## [Your task]
If a line in the data holds "computer", copy that line out in full.

(Provided material Opens)

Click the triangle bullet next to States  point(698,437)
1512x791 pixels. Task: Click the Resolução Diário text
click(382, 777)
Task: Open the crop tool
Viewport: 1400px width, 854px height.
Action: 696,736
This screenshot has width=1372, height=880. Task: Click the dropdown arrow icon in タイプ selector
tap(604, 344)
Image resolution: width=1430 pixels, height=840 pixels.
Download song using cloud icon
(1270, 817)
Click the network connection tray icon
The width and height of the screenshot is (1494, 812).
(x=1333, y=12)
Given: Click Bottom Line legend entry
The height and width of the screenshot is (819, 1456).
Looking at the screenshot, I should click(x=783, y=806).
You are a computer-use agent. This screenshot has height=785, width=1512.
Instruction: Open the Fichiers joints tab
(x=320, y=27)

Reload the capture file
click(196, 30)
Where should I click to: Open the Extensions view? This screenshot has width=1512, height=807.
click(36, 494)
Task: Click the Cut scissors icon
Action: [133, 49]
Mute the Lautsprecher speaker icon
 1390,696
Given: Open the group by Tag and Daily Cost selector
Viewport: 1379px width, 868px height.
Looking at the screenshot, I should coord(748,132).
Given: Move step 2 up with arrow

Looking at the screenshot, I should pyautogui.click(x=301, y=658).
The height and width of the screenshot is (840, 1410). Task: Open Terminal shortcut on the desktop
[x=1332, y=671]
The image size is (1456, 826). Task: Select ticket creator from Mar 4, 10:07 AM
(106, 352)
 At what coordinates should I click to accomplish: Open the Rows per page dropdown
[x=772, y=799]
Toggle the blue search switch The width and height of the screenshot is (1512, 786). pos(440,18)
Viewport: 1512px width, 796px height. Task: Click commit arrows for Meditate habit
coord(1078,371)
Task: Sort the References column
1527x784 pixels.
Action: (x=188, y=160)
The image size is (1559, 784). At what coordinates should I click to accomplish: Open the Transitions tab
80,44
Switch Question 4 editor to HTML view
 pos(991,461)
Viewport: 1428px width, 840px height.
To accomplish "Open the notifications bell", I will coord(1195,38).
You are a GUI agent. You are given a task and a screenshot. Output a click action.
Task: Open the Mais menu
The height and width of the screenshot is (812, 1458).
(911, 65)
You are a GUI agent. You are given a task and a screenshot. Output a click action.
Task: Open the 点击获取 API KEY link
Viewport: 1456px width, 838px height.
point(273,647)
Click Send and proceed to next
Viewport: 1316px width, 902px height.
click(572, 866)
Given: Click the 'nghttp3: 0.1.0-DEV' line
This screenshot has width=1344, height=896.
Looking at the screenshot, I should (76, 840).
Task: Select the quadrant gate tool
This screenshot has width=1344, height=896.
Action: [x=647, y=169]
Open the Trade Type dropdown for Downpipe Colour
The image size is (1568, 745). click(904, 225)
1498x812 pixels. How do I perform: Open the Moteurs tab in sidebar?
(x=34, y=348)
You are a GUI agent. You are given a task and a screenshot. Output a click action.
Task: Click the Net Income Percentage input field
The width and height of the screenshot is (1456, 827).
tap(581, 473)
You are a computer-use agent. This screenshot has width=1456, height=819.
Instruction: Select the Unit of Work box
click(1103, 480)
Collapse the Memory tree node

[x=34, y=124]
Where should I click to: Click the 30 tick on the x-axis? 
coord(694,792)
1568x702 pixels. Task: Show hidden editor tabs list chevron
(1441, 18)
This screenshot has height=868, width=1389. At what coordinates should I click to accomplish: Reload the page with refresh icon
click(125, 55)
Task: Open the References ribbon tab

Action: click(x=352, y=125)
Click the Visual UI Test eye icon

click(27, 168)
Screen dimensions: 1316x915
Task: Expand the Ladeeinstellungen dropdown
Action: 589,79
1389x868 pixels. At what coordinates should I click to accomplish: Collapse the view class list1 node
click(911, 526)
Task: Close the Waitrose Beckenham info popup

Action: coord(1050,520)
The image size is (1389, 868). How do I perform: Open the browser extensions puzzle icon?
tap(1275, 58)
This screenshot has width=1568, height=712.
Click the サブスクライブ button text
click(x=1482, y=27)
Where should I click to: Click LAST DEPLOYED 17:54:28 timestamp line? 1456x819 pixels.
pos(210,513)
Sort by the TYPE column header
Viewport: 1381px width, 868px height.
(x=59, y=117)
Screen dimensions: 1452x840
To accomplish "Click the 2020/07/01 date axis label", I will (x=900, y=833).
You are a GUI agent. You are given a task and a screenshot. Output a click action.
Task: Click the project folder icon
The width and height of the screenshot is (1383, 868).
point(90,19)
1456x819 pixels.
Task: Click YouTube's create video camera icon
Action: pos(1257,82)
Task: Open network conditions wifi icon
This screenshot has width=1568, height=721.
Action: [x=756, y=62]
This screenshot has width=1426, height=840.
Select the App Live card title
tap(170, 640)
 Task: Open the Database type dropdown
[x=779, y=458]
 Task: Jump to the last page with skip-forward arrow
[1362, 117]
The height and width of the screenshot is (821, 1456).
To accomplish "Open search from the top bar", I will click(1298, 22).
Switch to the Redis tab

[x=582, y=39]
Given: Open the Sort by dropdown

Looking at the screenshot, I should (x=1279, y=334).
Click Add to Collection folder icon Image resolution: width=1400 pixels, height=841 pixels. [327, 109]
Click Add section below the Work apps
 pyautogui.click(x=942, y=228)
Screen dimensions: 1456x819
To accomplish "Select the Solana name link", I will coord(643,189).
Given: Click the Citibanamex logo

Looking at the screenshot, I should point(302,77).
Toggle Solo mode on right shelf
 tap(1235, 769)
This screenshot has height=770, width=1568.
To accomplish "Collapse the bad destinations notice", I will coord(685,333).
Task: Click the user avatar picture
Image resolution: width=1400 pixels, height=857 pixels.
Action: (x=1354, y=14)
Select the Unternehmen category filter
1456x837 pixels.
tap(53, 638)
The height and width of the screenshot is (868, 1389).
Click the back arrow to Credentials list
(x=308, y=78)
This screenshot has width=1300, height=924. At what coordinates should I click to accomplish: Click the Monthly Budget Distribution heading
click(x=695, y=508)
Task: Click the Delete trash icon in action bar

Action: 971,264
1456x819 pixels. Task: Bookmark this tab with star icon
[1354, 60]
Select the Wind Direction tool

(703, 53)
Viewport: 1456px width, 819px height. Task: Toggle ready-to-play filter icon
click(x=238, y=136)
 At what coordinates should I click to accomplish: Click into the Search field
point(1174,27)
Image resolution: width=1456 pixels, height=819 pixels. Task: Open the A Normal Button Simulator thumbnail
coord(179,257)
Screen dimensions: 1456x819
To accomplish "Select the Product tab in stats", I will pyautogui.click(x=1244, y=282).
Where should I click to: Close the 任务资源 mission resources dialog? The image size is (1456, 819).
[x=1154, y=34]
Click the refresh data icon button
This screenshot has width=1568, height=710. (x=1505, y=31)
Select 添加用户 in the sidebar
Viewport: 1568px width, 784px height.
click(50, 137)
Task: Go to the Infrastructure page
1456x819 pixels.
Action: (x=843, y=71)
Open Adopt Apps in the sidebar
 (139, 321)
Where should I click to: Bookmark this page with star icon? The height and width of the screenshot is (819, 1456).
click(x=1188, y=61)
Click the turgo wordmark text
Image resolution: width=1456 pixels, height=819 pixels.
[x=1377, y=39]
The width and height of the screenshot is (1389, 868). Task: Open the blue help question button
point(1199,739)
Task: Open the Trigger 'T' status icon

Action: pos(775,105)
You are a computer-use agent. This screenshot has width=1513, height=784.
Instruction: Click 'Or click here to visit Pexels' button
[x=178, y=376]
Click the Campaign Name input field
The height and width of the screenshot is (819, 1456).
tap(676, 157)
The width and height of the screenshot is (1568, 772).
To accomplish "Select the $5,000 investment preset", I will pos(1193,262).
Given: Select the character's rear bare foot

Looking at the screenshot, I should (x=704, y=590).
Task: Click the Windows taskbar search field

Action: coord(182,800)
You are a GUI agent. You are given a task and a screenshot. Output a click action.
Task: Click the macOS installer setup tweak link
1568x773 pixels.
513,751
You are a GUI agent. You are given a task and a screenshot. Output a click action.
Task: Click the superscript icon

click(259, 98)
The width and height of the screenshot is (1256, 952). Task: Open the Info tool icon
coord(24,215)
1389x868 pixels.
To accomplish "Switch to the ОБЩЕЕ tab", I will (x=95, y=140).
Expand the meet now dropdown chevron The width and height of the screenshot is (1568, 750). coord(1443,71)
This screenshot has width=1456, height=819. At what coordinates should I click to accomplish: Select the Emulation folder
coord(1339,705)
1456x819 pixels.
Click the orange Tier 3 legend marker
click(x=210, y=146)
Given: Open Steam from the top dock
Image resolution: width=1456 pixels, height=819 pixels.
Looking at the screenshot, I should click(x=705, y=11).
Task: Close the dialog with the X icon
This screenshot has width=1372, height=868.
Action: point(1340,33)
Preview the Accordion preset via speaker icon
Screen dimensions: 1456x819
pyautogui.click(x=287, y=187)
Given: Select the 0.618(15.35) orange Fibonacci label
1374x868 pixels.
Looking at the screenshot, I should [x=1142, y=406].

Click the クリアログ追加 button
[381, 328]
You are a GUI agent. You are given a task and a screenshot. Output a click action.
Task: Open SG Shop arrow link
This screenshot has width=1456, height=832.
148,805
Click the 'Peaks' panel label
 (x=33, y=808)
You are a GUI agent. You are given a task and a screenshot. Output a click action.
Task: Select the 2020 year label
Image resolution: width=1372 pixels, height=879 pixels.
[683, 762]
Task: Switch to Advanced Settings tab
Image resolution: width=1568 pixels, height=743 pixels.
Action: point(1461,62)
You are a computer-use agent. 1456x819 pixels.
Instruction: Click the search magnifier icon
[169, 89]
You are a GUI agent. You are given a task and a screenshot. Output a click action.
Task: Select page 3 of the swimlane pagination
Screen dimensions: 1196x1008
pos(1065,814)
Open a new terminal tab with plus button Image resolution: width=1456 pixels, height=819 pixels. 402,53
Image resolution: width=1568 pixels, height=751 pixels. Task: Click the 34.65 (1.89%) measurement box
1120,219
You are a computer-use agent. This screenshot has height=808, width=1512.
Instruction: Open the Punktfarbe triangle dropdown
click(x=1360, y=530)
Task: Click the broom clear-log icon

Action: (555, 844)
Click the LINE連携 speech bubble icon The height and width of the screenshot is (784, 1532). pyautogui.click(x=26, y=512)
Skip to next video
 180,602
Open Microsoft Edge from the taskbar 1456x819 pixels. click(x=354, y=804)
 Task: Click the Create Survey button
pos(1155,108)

(Provided material Closes)

## [Written solution]
You are a computer-use agent. This screenshot has height=785, width=1512.
You are a computer-use agent. This screenshot has width=1456, height=819.
You are a computer-use agent. This screenshot has width=1513, height=784.
You are a computer-use agent. 1456x819 pixels.
You are a computer-use agent. This screenshot has height=808, width=1512.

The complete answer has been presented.